Maintaining the reliability and affordability of the power supply have been the long standing objective of power system operations. Additional flexible resources and real-time energy balancing are needed to maintain grid reliability and stability in the face of the variability, intermittency, and continued growth rate of wind and solar generation coupled with increasing adoption of DERs at the retail and customer level. Properly managed, demand-side resources can provide such flexibility, and harnessing those can enhance system reliability, resilience, and stability of the power supply, and also make it affordable.
FERC’s landmark Order 2222 mandated all ISO/RTOs to allow DER Aggregations (DERAs) to participate in all ISO/RTO product markets they are technically capable to participate in, and to designate DER Aggregators as a type of Market Participant. This is a far-reaching order since it crosses over into the distribution and retail electric power jurisdiction. Order 2222 formalizes the integration and participation of DERs in all aspects of the bulk and retail power system and market operations. The order requires RTOs to accept DER Aggregations as small as 100kW, with no size limit on individual assets that make up the aggregation.
This landmark FERC Order is, in part, a reflection of the capabilities and the economics that can be gained through the integration of DERAs with system operations and energy markets. DERAs (a.k.a., Virtual Power Plants) are resources on the distribution grid that can effectively act as a generator and/or a load.
Providing visibility and situational awareness to all grid-edge resources, and dispatching or controlling of these resources to provide various grid services, have become requirements for distribution grid operation, and can provide high value to bulk system operations and energy markets.
Figure 1: Smart connected demand-side assets provide flexibility needed to mitigate the intermittency impact of renewable generation
THE EMERGING OPERATIONAL REQUIREMENTS OF THE DISTRIBUTION GRID
Traditionally, the focus on distribution grid operations has been on managing distribution wires and the protection, control, and regulating equipment to reliably deliver power from supply substations to end-use customers. Software tools and systems have been used to monitor the status of the distribution grid facilities in order to reliably deliver power at required voltages, and in the case of an outage, restore the system safely and in a timely fashion. Due to economic and technical considerations, the scope of coverage of a utility’s Distribution SCADA (D-SCADA) and Distribution Management System (DMS), have been limited to the primary (high and medium voltage) distribution equipment, with the assumption that the facilities and equipment under control are owned by the utility.
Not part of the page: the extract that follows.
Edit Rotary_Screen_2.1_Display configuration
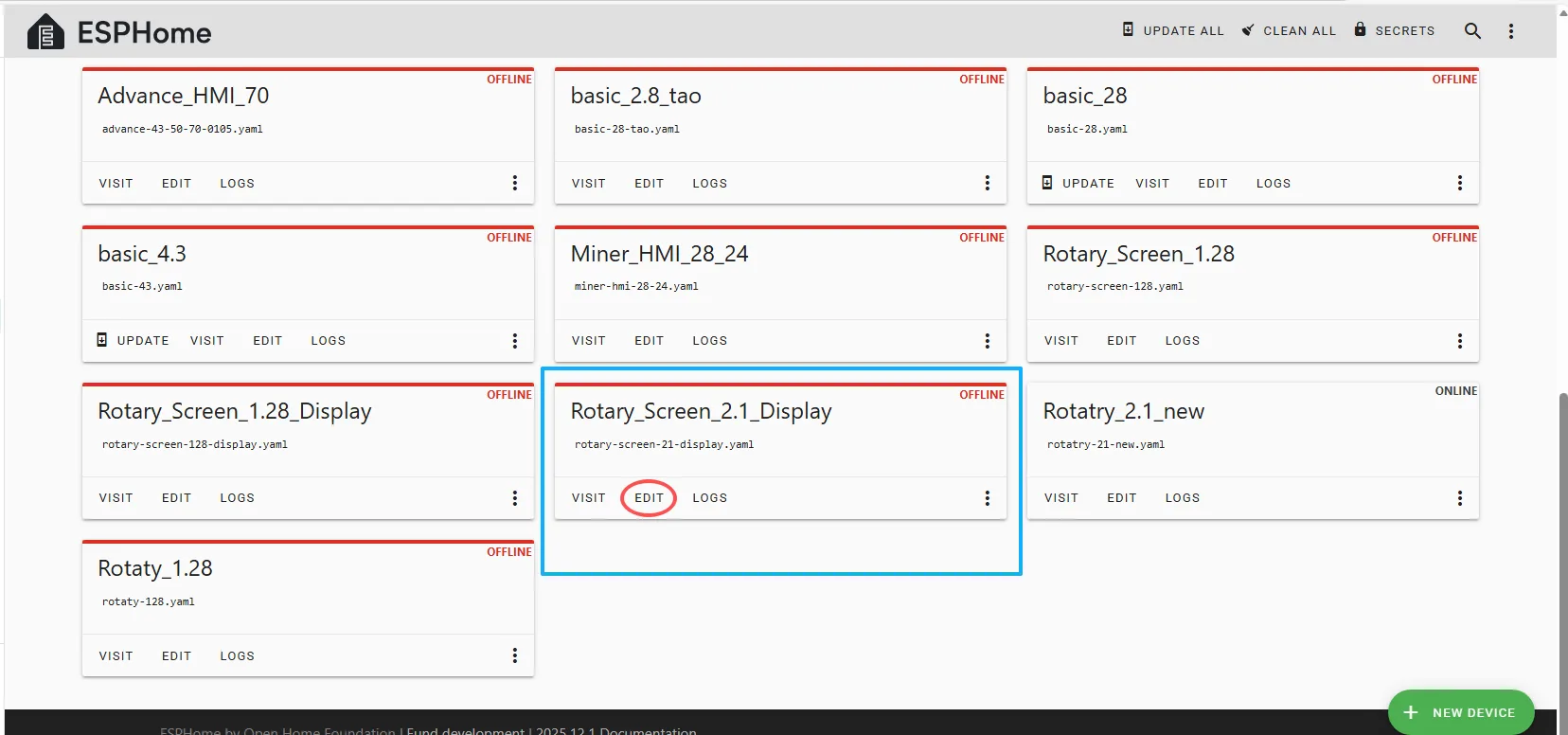This screenshot has width=1568, height=735. (649, 498)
Distribution Outage Management Systems (OMS) are also widely used to support system restoration following an outage.
In many cases, utilities are faced with technology and organizational silos, and the resulting compartmentalization of data. For example, a Customer Service group may maintain customer data in their Customer Information System (CIS) that may not be accessible to operators and systems in the Grid Operations group.
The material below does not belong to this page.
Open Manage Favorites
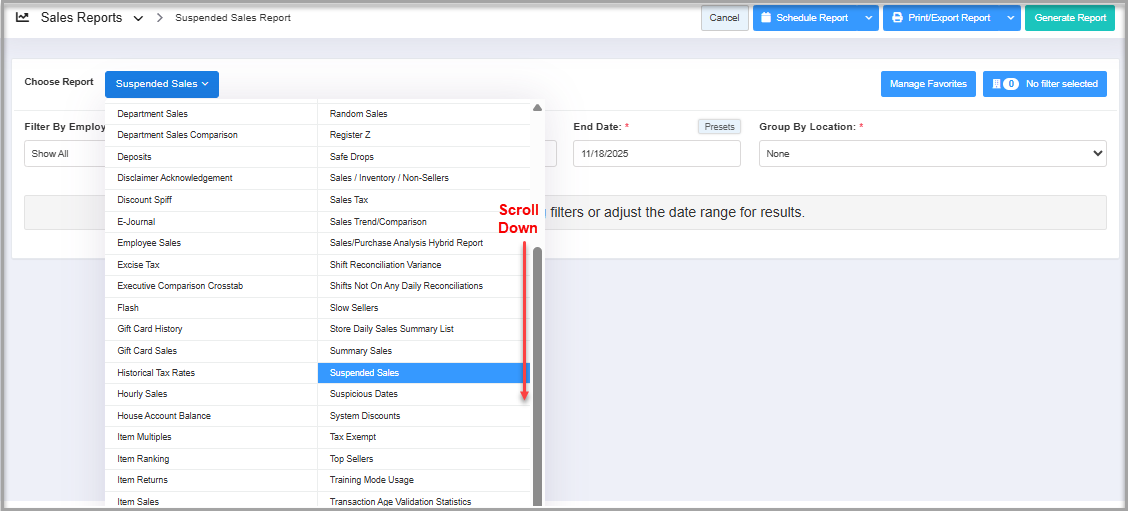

With the expanding penetration of DERs not owned by the utility, there is significant functional expansion and changes in distribution operations and the role of a distribution utility. This is due in part to the impact of DERs on the distribution grid and the capabilities they can provide in support of the grid and wholesale market operations. The distribution operator will need to have visibility to DERs and the parts of the grid where they are located, the ability to forecast the DER capabilities to offer various grid services, the ability to schedule and control them in real time, and operators must be able to assess their impacts on the grid.
Also, customer and third-party owned resources are typically operated under a given tariff or contract, and are subject to compensation for services provided under the terms of the tariff or contract. Thus, distribution utilities need capabilities that bring together commercial aspects of DER operations along with the grid related information, operational requirements, and constraints. A Distributed Energy Resource Management System (DERMS) provides such capabilities.
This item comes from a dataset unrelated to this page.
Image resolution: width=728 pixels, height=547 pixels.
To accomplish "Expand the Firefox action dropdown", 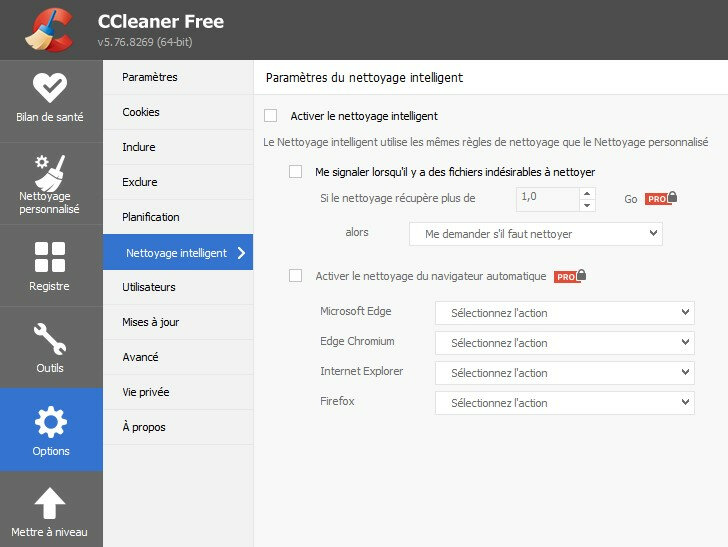I will pos(565,403).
Figure 2: DERMS brings together commercial operations and grid operations for the modernized grid
ADMS Ensures Real-Time Reliability of Distribution Grid
Figure 3: Major functionality of DERMS in contrast to ADMS
ADVANCED DISTRIBUTION MANAGEMENT SYSTEMS (ADMS)
An Advanced Distribution Management System (ADMS) is a modular system integrating D-SCADA, DMS, and distribution. OMS is offered as a fully integrated solution or provided on an à la carte basis.
ADMS utilizes the real-time data acquisition capabilities of SCADA along with DMS and OMS applications to support real-time distribution grid operations. The key objective here is to improve system reliability indices, including System and Customer Average Interruption Duration Indices (SAIDI/CAIDI) and the System Average Interruption Frequency Index (SAIFI).
A quick use case will help illustrate the purpose and efficiency of an ADMS system. If a pole is knocked over by a car, a DMS application like FLISR (Fault Location, Isolation and Service Restoration), with the help of real-time D-SCADA information and fault detectors located in the field, would identify and isolate the fault location. The OMS will locate the nearest truck to dispatch to the location. The ADMS then creates switching orders for the field personnel to perform restorations. The OMS function uses the last-gasp information of Advanced Meter Infrastructure (AMI) to detect customer outages.
DERMS manages DER and DER Aggregation lifecycles from registration to supply of grid services and settlements, and provides for integration from IoT devices to markets and across utility enterprise systems.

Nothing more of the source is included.